How DelegateCall's edit funcionality works

in #ethereum6 years ago

Yesterday, DelegateCall was launched. Read the post to find out what it is and why it's important.

In this short post, I'll cover how the editing on that platform works and why it's not possible to edit comments or questions, but it is possible to edit answers.

Screenshot 2018-03-14 07.41.40.png

When you post a question on DelegateCall, that question is stored in a transaction. That transaction goes into the DelegateCall dappchain, a small side-chain which is used only for this app. The transaction is bound to a specific user, as you can see in the image below taken from their blockchain explorer.

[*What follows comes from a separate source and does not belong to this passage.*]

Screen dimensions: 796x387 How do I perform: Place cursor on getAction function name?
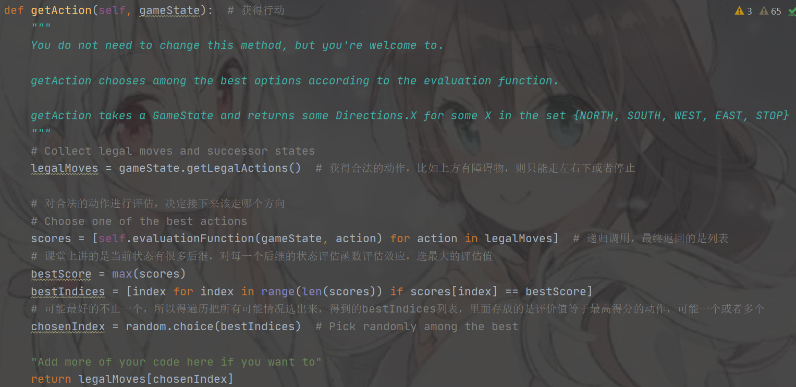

Screenshot 2018-03-14 07.45.13.png

It is not possible to edit transactions on a blockchain, so the question is there forever. Editing it would be impossible because submitting a new question transaction would simply create a new question by that user. In order to be able to edit questions, the following implementation would be needed:

  1. Additional identifier for question ID in the transaction
  2. On editing a question, use the same ID, but change the question
  3. The UI web app (the interface of DelegateCall.com) would need to look at the question ID, and then show only the question with that ID from the newer transaction.

When you post an answer, because a single user can only have one answer for every question, when publishing it, you are creating a combination of (username=>question). So how is editing an answer possible?

When you click Edit on an answer and submit a changed one, this happens:

  1. The dappchain gets a new transaction with a (username=>question) identifier, but different post body.
  2. The UI (DelegateCall.com) then reads all the answers for the (username=>question) identifier and uses the newest one.

Screenshot 2018-03-14 07.52.17.png

Screenshot 2018-03-14 07.52.24.png

You didn't actually edit your answer, you merely published a new one which is being shown because it's fresher. This lets users implement versioning tools on top of DelegateCall - like Quora or StackOverflow, DelegateCall can also display different versions of an answer, because all prior versions are stored in the dappchain.

So what about comments? If you comment on DelegateCall, that is also written into the dappchain.

Screenshot 2018-03-14 07.44.15.png

However, because a single user can have multiple comments on a single answer or question, it is not possible to apply the Answer method of updating here - the new edits would appear as new comments.

This is where I feel Loom made an architectural mistake. They should have used identifiers for comments and questions so that we can "edit" them by submitting new revisions. We'll see if they can change this somehow.